# About this task
All lines of the listing below are to be printed again exactly.
==== The input
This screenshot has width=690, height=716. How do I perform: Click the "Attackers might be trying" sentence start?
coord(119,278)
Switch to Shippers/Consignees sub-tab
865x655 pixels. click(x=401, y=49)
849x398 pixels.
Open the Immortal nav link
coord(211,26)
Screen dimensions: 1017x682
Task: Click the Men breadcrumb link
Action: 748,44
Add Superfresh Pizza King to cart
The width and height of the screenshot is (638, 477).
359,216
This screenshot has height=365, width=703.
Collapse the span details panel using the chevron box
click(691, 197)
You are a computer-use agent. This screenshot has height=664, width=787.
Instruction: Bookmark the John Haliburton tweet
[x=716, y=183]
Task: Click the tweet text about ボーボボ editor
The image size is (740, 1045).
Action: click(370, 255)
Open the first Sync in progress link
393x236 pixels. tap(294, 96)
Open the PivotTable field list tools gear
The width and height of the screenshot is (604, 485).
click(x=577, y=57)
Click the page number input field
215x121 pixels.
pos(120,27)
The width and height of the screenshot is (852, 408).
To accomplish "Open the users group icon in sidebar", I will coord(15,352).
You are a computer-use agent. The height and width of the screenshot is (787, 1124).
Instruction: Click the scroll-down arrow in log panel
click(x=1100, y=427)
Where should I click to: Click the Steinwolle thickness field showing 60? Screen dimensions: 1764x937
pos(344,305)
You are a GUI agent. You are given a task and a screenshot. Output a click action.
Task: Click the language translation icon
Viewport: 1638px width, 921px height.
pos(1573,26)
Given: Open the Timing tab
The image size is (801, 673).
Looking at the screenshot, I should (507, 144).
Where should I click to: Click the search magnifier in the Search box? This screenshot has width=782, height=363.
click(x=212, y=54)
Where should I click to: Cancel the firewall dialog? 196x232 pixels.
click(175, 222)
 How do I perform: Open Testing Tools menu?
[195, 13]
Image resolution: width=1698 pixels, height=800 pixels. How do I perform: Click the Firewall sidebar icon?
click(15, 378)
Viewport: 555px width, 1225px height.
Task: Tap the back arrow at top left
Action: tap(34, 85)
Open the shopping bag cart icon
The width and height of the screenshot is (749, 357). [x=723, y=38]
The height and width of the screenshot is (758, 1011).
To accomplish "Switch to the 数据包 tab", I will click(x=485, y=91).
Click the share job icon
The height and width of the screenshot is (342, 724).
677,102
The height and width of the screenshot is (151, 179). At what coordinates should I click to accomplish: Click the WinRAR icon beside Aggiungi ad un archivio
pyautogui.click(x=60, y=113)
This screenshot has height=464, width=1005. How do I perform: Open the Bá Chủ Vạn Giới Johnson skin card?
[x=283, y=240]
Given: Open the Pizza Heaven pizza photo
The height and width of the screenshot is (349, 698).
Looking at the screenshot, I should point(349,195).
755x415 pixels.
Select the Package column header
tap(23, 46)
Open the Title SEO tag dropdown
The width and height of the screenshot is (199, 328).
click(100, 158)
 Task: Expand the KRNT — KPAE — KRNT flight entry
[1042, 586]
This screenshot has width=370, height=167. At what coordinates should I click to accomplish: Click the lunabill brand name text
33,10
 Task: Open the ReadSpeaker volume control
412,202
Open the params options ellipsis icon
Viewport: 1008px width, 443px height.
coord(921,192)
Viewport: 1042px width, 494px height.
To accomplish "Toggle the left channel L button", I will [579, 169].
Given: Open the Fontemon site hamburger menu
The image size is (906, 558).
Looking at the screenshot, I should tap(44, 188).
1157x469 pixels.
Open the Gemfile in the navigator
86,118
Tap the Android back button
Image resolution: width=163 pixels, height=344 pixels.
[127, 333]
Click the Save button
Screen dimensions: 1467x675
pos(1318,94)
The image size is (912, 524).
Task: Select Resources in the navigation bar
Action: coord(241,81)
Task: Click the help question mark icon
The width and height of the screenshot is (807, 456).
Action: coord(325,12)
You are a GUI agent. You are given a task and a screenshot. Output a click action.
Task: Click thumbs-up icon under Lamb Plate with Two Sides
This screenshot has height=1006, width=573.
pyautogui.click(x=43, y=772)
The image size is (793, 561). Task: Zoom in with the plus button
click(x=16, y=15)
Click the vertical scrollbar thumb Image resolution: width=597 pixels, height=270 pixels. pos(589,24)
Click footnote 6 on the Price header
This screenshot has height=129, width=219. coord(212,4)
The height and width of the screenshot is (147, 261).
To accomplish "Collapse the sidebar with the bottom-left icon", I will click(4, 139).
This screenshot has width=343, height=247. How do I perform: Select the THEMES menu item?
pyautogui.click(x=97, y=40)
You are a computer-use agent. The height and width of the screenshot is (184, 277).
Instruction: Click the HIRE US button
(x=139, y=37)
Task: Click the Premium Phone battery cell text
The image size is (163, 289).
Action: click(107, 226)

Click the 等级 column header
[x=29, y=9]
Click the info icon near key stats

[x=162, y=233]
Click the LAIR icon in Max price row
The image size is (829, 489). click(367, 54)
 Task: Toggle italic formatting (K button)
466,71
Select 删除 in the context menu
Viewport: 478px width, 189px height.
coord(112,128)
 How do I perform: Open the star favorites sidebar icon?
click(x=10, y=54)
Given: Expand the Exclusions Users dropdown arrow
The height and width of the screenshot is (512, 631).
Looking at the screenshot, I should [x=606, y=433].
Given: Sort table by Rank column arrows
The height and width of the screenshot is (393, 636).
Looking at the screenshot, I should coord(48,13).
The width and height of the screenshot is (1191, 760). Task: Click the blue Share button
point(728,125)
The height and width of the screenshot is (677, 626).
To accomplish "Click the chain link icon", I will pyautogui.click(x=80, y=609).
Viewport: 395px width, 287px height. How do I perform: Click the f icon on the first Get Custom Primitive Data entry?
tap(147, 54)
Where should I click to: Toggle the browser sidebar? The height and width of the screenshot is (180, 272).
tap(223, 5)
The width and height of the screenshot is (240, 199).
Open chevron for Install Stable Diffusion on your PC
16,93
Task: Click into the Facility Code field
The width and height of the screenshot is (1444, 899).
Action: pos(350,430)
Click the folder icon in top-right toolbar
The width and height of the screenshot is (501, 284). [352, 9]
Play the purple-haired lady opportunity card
========
# Expected answer
This screenshot has width=690, height=716. How do I perform: Click the "Attackers might be trying" sentence start?
coord(119,278)
Switch to Shippers/Consignees sub-tab
865x655 pixels. click(x=401, y=49)
849x398 pixels.
Open the Immortal nav link
coord(211,26)
Screen dimensions: 1017x682
Task: Click the Men breadcrumb link
Action: 748,44
Add Superfresh Pizza King to cart
The width and height of the screenshot is (638, 477).
359,216
This screenshot has height=365, width=703.
Collapse the span details panel using the chevron box
click(691, 197)
You are a computer-use agent. This screenshot has height=664, width=787.
Instruction: Bookmark the John Haliburton tweet
[x=716, y=183]
Task: Click the tweet text about ボーボボ editor
The image size is (740, 1045).
Action: click(370, 255)
Open the first Sync in progress link
393x236 pixels. tap(294, 96)
Open the PivotTable field list tools gear
The width and height of the screenshot is (604, 485).
click(x=577, y=57)
Click the page number input field
215x121 pixels.
pos(120,27)
The width and height of the screenshot is (852, 408).
To accomplish "Open the users group icon in sidebar", I will coord(15,352).
You are a computer-use agent. The height and width of the screenshot is (787, 1124).
Instruction: Click the scroll-down arrow in log panel
click(x=1100, y=427)
Where should I click to: Click the Steinwolle thickness field showing 60? Screen dimensions: 1764x937
pos(344,305)
You are a GUI agent. You are given a task and a screenshot. Output a click action.
Task: Click the language translation icon
Viewport: 1638px width, 921px height.
pos(1573,26)
Given: Open the Timing tab
The image size is (801, 673).
Looking at the screenshot, I should (507, 144).
Where should I click to: Click the search magnifier in the Search box? This screenshot has width=782, height=363.
click(x=212, y=54)
Where should I click to: Cancel the firewall dialog? 196x232 pixels.
click(175, 222)
 How do I perform: Open Testing Tools menu?
[195, 13]
Image resolution: width=1698 pixels, height=800 pixels. How do I perform: Click the Firewall sidebar icon?
click(15, 378)
Viewport: 555px width, 1225px height.
Task: Tap the back arrow at top left
Action: tap(34, 85)
Open the shopping bag cart icon
The width and height of the screenshot is (749, 357). [x=723, y=38]
The height and width of the screenshot is (758, 1011).
To accomplish "Switch to the 数据包 tab", I will click(x=485, y=91).
Click the share job icon
The height and width of the screenshot is (342, 724).
677,102
The height and width of the screenshot is (151, 179). At what coordinates should I click to accomplish: Click the WinRAR icon beside Aggiungi ad un archivio
pyautogui.click(x=60, y=113)
This screenshot has height=464, width=1005. How do I perform: Open the Bá Chủ Vạn Giới Johnson skin card?
[x=283, y=240]
Given: Open the Pizza Heaven pizza photo
The height and width of the screenshot is (349, 698).
Looking at the screenshot, I should point(349,195).
755x415 pixels.
Select the Package column header
tap(23, 46)
Open the Title SEO tag dropdown
The width and height of the screenshot is (199, 328).
click(100, 158)
 Task: Expand the KRNT — KPAE — KRNT flight entry
[1042, 586]
This screenshot has width=370, height=167. At what coordinates should I click to accomplish: Click the lunabill brand name text
33,10
 Task: Open the ReadSpeaker volume control
412,202
Open the params options ellipsis icon
Viewport: 1008px width, 443px height.
coord(921,192)
Viewport: 1042px width, 494px height.
To accomplish "Toggle the left channel L button", I will [579, 169].
Given: Open the Fontemon site hamburger menu
The image size is (906, 558).
Looking at the screenshot, I should tap(44, 188).
1157x469 pixels.
Open the Gemfile in the navigator
86,118
Tap the Android back button
Image resolution: width=163 pixels, height=344 pixels.
[127, 333]
Click the Save button
Screen dimensions: 1467x675
pos(1318,94)
The image size is (912, 524).
Task: Select Resources in the navigation bar
Action: coord(241,81)
Task: Click the help question mark icon
The width and height of the screenshot is (807, 456).
Action: coord(325,12)
You are a GUI agent. You are given a task and a screenshot. Output a click action.
Task: Click thumbs-up icon under Lamb Plate with Two Sides
This screenshot has height=1006, width=573.
pyautogui.click(x=43, y=772)
The image size is (793, 561). Task: Zoom in with the plus button
click(x=16, y=15)
Click the vertical scrollbar thumb Image resolution: width=597 pixels, height=270 pixels. pos(589,24)
Click footnote 6 on the Price header
This screenshot has height=129, width=219. coord(212,4)
The height and width of the screenshot is (147, 261).
To accomplish "Collapse the sidebar with the bottom-left icon", I will click(4, 139).
This screenshot has width=343, height=247. How do I perform: Select the THEMES menu item?
pyautogui.click(x=97, y=40)
You are a computer-use agent. The height and width of the screenshot is (184, 277).
Instruction: Click the HIRE US button
(x=139, y=37)
Task: Click the Premium Phone battery cell text
The image size is (163, 289).
Action: click(107, 226)

Click the 等级 column header
[x=29, y=9]
Click the info icon near key stats

[x=162, y=233]
Click the LAIR icon in Max price row
The image size is (829, 489). click(367, 54)
 Task: Toggle italic formatting (K button)
466,71
Select 删除 in the context menu
Viewport: 478px width, 189px height.
coord(112,128)
 How do I perform: Open the star favorites sidebar icon?
click(x=10, y=54)
Given: Expand the Exclusions Users dropdown arrow
The height and width of the screenshot is (512, 631).
Looking at the screenshot, I should [x=606, y=433].
Given: Sort table by Rank column arrows
The height and width of the screenshot is (393, 636).
Looking at the screenshot, I should coord(48,13).
The width and height of the screenshot is (1191, 760). Task: Click the blue Share button
point(728,125)
The height and width of the screenshot is (677, 626).
To accomplish "Click the chain link icon", I will pyautogui.click(x=80, y=609).
Viewport: 395px width, 287px height. How do I perform: Click the f icon on the first Get Custom Primitive Data entry?
tap(147, 54)
Where should I click to: Toggle the browser sidebar? The height and width of the screenshot is (180, 272).
tap(223, 5)
The width and height of the screenshot is (240, 199).
Open chevron for Install Stable Diffusion on your PC
16,93
Task: Click into the Facility Code field
The width and height of the screenshot is (1444, 899).
Action: pos(350,430)
Click the folder icon in top-right toolbar
The width and height of the screenshot is (501, 284). [352, 9]
Play the purple-haired lady opportunity card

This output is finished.